# Hartge Wheels



## FIA (Apr 6, 2003)

Does anyone have any experience with these wheels? Do they seem to be good quality? Does anyone have pics of the Classics or any others?


----------



## DINANISR3 (Aug 16, 2002)

http://www.hartge.de/html/e39limousineuk.html

http://www.hartge.de/html/m5uk.html

those are links.. hartge rims are nice.. but they are very heavy..


----------



## DKSF (Apr 4, 2003)

I've had pretty good luck with my Hartge's as far as durability goes. I live in San Francisco, and the roads in the city are probably just as bad as any major metorpoliton area. Aside from curb rash related to driver stupidity, I have not experienced any damage to my rims from the crappy roads.

Yes, they are heavy, but I chose them mostly due to the deep dish look.


----------



## jacksprat (Apr 21, 2003)

i like my classics...:thumbup:


----------



## cleanhatch (Jun 18, 2003)

DKSF said:


> *I've had pretty good luck with my Hartge's as far as durability goes. I live in San Francisco, and the roads in the city are probably just as bad as any major metorpoliton area.

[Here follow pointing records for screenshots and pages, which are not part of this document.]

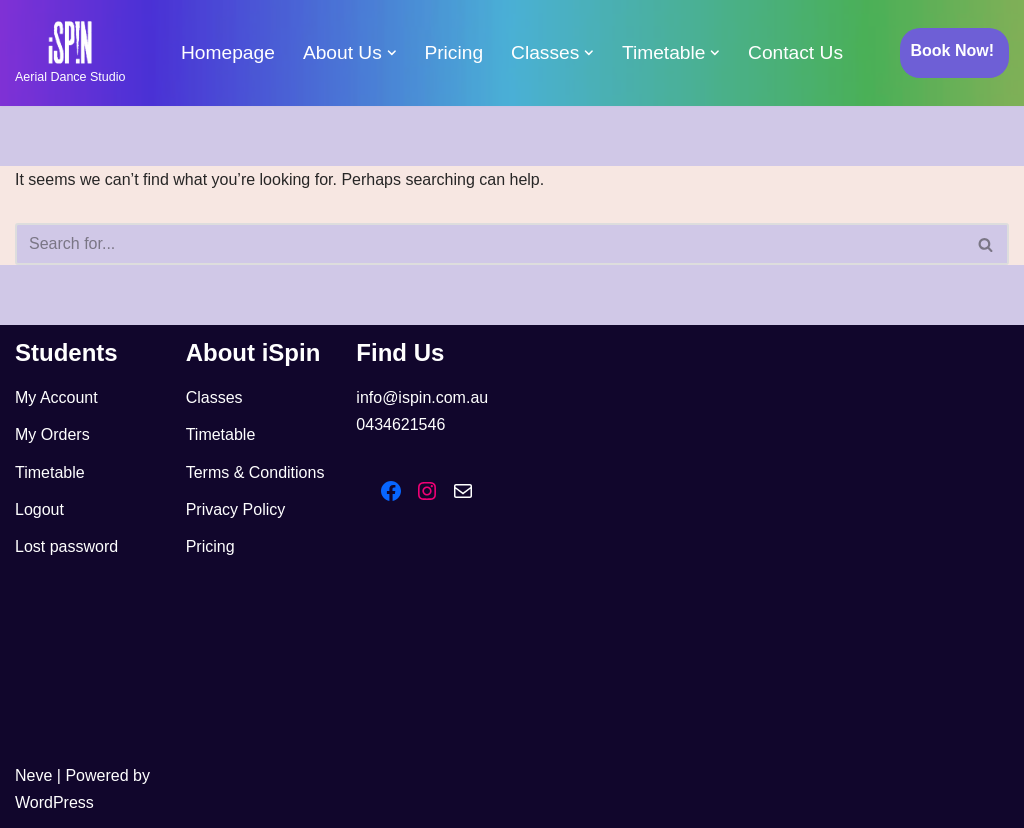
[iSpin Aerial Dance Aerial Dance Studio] (70, 53)
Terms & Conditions (255, 472)
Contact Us (795, 52)
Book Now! (952, 50)
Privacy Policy (236, 509)
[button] (392, 53)
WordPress (54, 802)
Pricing (453, 52)
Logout (39, 509)
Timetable (50, 472)
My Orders (52, 434)
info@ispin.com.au (422, 397)
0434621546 (400, 424)
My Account (56, 397)
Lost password (66, 546)
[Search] (489, 244)
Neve (33, 775)
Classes (214, 397)
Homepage (228, 52)
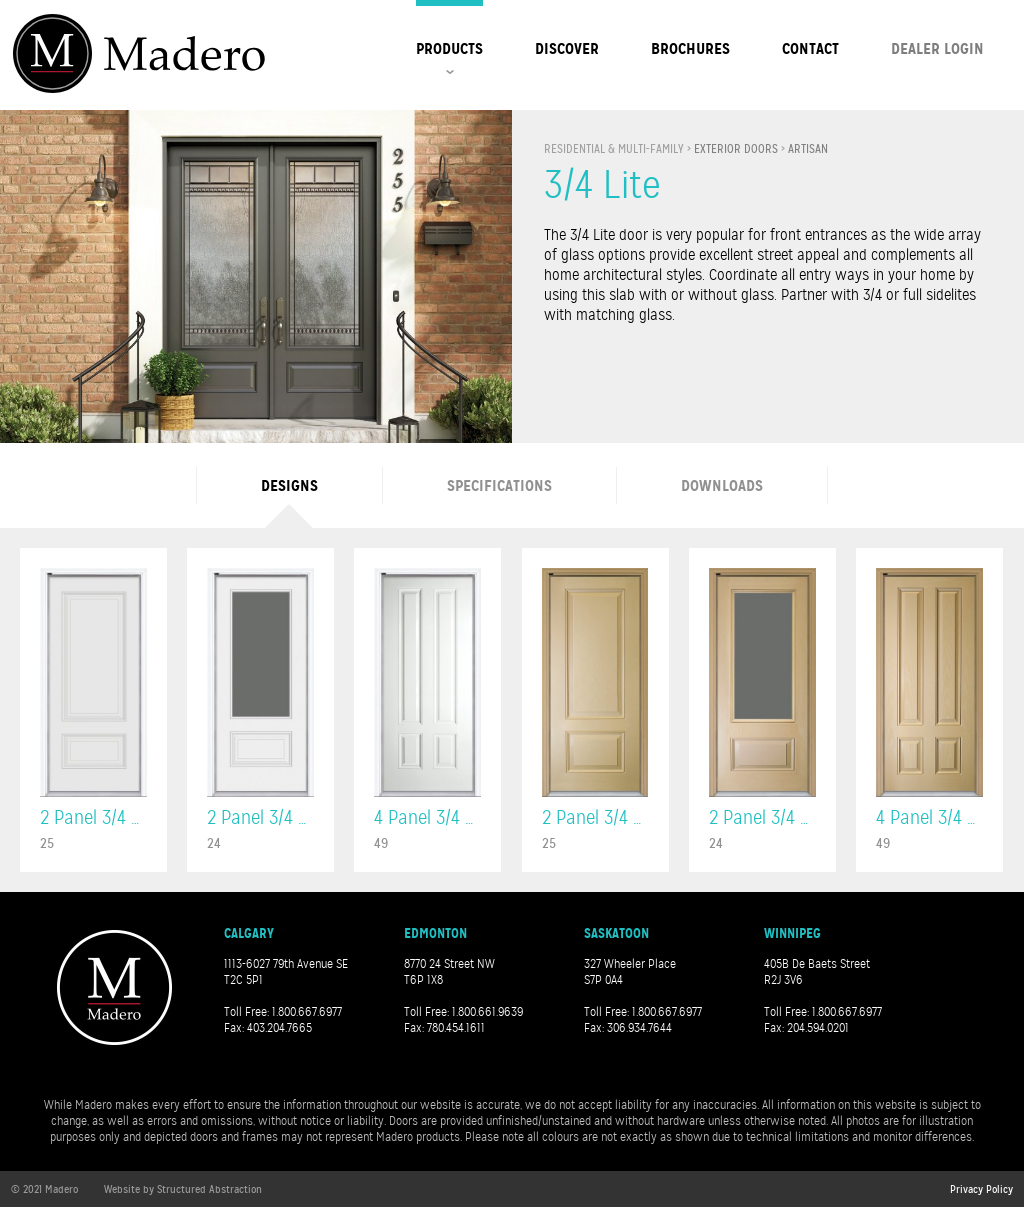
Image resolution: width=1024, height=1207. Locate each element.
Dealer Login (937, 48)
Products (449, 48)
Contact (810, 48)
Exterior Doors (736, 149)
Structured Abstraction (209, 1189)
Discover (567, 48)
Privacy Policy (981, 1189)
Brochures (690, 48)
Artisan (808, 149)
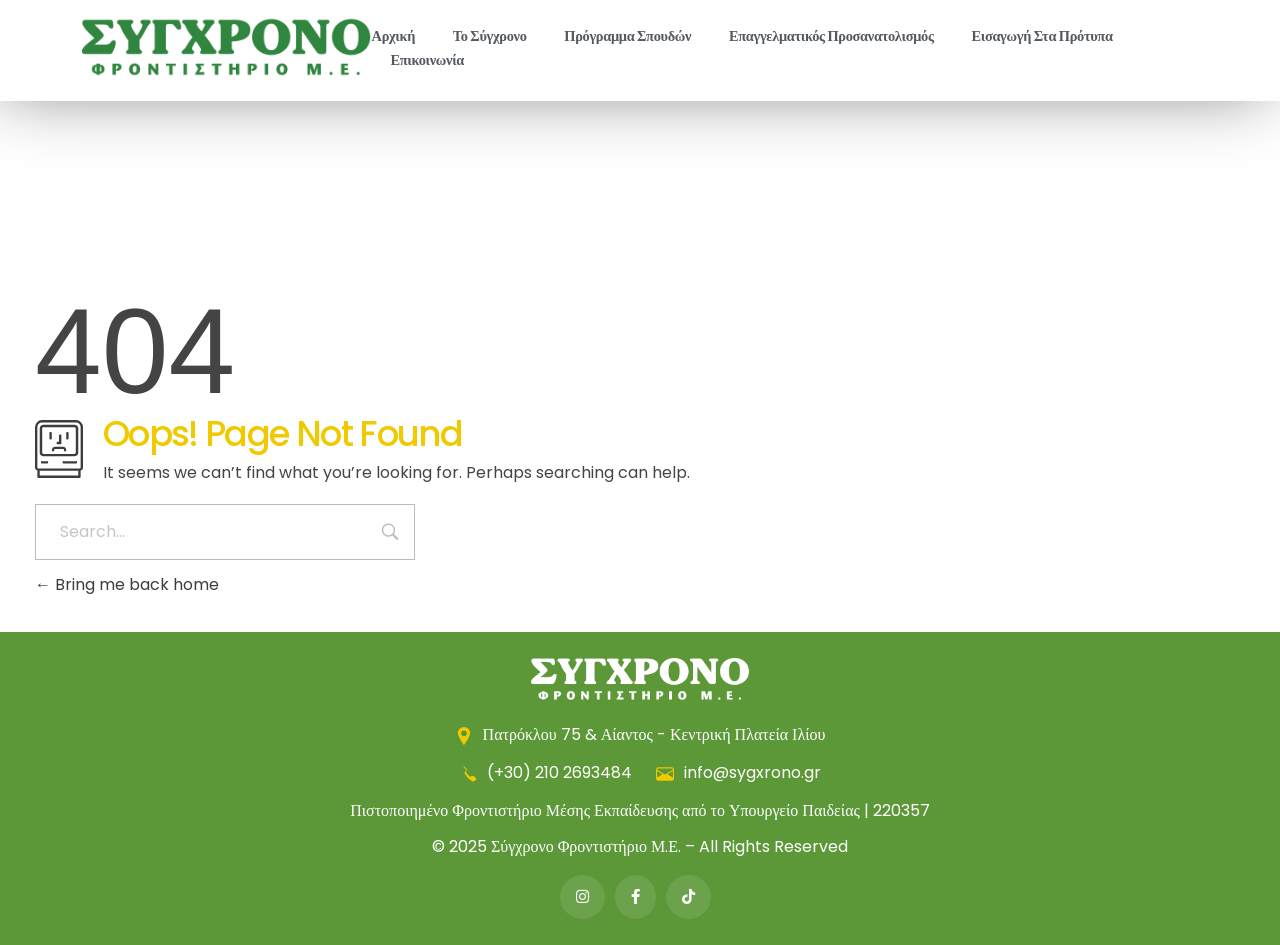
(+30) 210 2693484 (547, 772)
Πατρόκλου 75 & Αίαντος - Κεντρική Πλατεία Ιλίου (640, 734)
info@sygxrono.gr (738, 772)
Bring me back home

Aside from curb rash related to driver stupidity, I have not experienced any damage to my rims from the crappy roads.
> 
> Yes, they are heavy, but I chose them mostly due to the deep dish look. *


wut did you drop ur car with? also wut size are your wheels? looks great.


----------



## Alex540 (May 9, 2003)

What drop is that on that last 5 series with the classics? Also where and how much did you guys pay for your 19" Hartge classics?


----------



## jacksprat (Apr 21, 2003)

*.*

Im selling mine for 1600 + shipping. comes with pirelli tires. offset for 5 series. staggered.


----------



## DKSF (Apr 4, 2003)

The Hartge's are 19x8.5 and 19x9.5. I got them from D2 Technik in Alhambra (outside of LA), CA. If you look, I think you should be able to get them new for around $3,000 to $3,200 including tax.

$1,600 w/ tires seems like a really good price, but I have no idea what the market is for these used.

Regarding the suspension, it's a Ground Control coilover kit. Two disclaimers...First, I've heard that they still are not selling the kit, I have pre-production kit that they test-fitted on my car. Second, the front cannot be adjusted a low as pictured. Nor would you ever want it that low because...

1) It's sitting on the bump stops, so you would have no suspension travel 
2) I imagine it would be pretty uncomfortable :bawling:
3) You would not be able to turn the wheels because the tires won't clear the fenders.


----------



## PropellerHead (Jan 3, 2002)

DKSF said:


> *$1,600 w/ tires seems like a really good price, but I have no idea what the market is for these used.*


 I sold my four 19" Hartge classics for $1400 plus shipping. I had them completely reconditioned as part of the terms of the sale. They were perfect when they left. 
In turn, I bought 5 18" BBS RKII's for that $1400. They're in great condition, but sitting in our sun room. The wife is oh so pleased with THAT.


----------



## Alex540 (May 9, 2003)

hey jacksprat, i PMed you and am very interested in those wheels. Please get back to me with some photos.


----------